■ WHAT TO PRODUCE ■
Please copy out the entries below exactly, beginning with the line that contains "PrincessMcCormick (447, 54)" and ending with the line that contains "High Performance (46, 816)", and include nothing outside that span.

[DATASET RECORDS Boundary: Start]

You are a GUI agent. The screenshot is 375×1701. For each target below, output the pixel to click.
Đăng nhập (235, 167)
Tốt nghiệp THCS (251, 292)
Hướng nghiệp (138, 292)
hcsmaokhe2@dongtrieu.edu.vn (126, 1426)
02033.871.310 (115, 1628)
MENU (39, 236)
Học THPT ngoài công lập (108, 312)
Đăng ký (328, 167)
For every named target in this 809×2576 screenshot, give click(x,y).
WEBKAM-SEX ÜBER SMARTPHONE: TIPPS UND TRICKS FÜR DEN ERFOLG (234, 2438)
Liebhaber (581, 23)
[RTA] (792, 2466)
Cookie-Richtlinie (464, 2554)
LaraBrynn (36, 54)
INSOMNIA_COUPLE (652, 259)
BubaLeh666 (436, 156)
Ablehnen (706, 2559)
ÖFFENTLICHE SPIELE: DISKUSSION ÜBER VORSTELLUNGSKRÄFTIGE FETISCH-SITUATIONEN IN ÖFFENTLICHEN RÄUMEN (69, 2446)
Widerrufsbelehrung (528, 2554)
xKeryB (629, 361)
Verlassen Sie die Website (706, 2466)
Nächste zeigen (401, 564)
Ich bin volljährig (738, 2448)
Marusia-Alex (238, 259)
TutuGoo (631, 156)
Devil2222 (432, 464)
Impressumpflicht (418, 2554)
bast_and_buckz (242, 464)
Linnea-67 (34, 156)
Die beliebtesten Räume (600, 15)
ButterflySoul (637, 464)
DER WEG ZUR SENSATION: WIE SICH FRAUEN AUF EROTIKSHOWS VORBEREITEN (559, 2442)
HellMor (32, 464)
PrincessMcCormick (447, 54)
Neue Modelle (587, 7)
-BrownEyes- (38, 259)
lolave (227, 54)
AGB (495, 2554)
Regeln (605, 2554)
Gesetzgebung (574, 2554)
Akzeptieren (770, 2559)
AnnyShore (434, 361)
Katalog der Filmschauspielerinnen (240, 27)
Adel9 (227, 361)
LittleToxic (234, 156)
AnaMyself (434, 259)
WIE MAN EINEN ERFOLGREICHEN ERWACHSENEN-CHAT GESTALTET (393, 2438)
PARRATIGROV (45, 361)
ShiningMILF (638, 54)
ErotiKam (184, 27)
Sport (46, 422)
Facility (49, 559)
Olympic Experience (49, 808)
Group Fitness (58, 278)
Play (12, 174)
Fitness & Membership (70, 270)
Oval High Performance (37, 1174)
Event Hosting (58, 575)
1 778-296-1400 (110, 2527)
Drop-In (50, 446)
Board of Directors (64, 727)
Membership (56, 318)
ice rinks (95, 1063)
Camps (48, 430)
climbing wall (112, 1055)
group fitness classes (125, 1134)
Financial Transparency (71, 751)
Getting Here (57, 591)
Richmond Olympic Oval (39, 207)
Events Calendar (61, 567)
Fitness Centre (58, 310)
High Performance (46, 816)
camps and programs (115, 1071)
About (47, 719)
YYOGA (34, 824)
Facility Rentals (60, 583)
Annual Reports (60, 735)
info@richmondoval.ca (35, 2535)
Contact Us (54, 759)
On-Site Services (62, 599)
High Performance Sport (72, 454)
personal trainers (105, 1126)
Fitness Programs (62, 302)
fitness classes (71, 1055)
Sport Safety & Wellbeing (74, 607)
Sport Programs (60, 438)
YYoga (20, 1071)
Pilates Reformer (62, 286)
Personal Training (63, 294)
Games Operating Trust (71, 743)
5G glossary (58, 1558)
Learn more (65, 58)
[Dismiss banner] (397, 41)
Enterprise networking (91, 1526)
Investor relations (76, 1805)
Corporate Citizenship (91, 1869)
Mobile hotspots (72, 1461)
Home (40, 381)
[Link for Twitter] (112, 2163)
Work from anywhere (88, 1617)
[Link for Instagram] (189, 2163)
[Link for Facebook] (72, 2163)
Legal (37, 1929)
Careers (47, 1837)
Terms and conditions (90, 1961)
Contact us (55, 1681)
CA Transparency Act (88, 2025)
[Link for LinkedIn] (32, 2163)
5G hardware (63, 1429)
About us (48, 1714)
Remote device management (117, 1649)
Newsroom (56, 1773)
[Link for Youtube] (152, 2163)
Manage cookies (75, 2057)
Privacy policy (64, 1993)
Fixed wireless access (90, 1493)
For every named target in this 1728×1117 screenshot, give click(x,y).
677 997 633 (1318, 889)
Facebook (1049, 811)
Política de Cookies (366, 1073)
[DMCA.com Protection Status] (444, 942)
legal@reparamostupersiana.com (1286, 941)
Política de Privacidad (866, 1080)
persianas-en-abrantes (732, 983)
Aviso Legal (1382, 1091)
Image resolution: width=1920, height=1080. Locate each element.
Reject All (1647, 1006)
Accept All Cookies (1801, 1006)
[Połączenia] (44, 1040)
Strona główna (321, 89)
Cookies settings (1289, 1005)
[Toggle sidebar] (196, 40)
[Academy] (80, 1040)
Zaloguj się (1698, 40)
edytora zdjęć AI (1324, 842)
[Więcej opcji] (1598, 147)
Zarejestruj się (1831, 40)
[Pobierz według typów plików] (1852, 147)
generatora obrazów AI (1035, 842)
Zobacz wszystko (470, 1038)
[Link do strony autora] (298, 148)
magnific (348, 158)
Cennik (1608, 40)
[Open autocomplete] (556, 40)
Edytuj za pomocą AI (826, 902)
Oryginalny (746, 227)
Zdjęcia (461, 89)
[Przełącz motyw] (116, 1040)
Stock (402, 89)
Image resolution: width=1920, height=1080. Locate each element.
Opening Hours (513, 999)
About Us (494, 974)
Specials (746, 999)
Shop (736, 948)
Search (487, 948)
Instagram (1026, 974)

[DATASET RECORDS Boundary: End]

■ TASK OUTPUT ■
PrincessMcCormick (447, 54)
Neue Modelle (587, 7)
-BrownEyes- (38, 259)
lolave (227, 54)
AGB (495, 2554)
Regeln (605, 2554)
Gesetzgebung (574, 2554)
Akzeptieren (770, 2559)
AnnyShore (434, 361)
Katalog der Filmschauspielerinnen (240, 27)
Adel9 (227, 361)
LittleToxic (234, 156)
AnaMyself (434, 259)
WIE MAN EINEN ERFOLGREICHEN ERWACHSENEN-CHAT GESTALTET (393, 2438)
PARRATIGROV (45, 361)
ShiningMILF (638, 54)
ErotiKam (184, 27)
Sport (46, 422)
Facility (49, 559)
Olympic Experience (49, 808)
Group Fitness (58, 278)
Play (12, 174)
Fitness & Membership (70, 270)
Oval High Performance (37, 1174)
Event Hosting (58, 575)
1 778-296-1400 (110, 2527)
Drop-In (50, 446)
Board of Directors (64, 727)
Membership (56, 318)
ice rinks (95, 1063)
Camps (48, 430)
climbing wall (112, 1055)
group fitness classes (125, 1134)
Financial Transparency (71, 751)
Getting Here (57, 591)
Richmond Olympic Oval (39, 207)
Events Calendar (61, 567)
Fitness Centre (58, 310)
High Performance (46, 816)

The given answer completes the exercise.